Despite a federal judge briefly halting deportations of eight immigrants to war-torn South Sudan, he and a second judge eventually cleared the wat for the Trump administration to relocate the immigrants the day after the Supreme Court greenlighted their removal.
The unusually-busy Fourth of July court schedule began with District Judge Randolph Moss in Washington, D.C., putting a temporary hold on the deportations while he evaluated a last-ditch appeal by the immigrants' lawyers. In an afternoon hearing, he decided he was powerless to halt their removals and that the person best positioned to rule on the request was Brian Murphy, the federal judge in Boston whose rulings led to the initial halt of the administration's effort to begin deportations to the eastern African country.

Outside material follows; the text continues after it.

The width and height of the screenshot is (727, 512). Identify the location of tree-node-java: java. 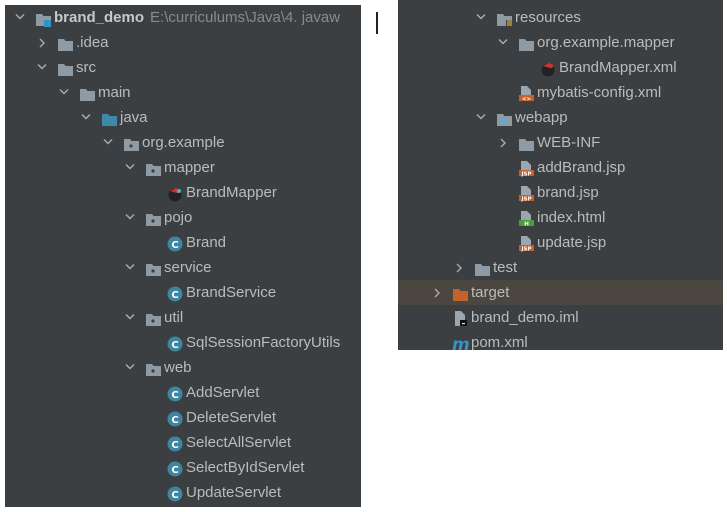
(183, 118).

But on Friday evening, Murphy issued a brief ruling concluding that the Supreme Court had tied his hands. “This Court interprets these Supreme Court orders as binding on this new petition, as Petitioners are now raising substantially similar claims, and therefore Petitioners motion is denied,” Murphy wrote.
The administration had earlier said it intended Friday to move the immigrants from the U.S. naval base in Djibouti, where they and their guards have lingered for weeks as their case has ricocheted through the courts, to South Sudan.
The administration has been trying to deport the immigrants for weeks. None are from South Sudan, which is enmeshed in civil war and where the U.S government has advised against travel. The government flew them to Djibouti but couldn't move them further because Murphy had ruled no immigrant could be sent to a new country without a chance to have a court hearing.
The Supreme Court vacated that decision last month, then issued a new order Thursday night clarifying that it meant the immigrants could be moved to South Sudan. Lawyers for the immigrants, who hail from Laos, Mexico, Myanmar, Vietnam and other countries, filed an emergency request to halt their removal later that night.
The temporary stay was first reported by legal journalist Chris Geidner.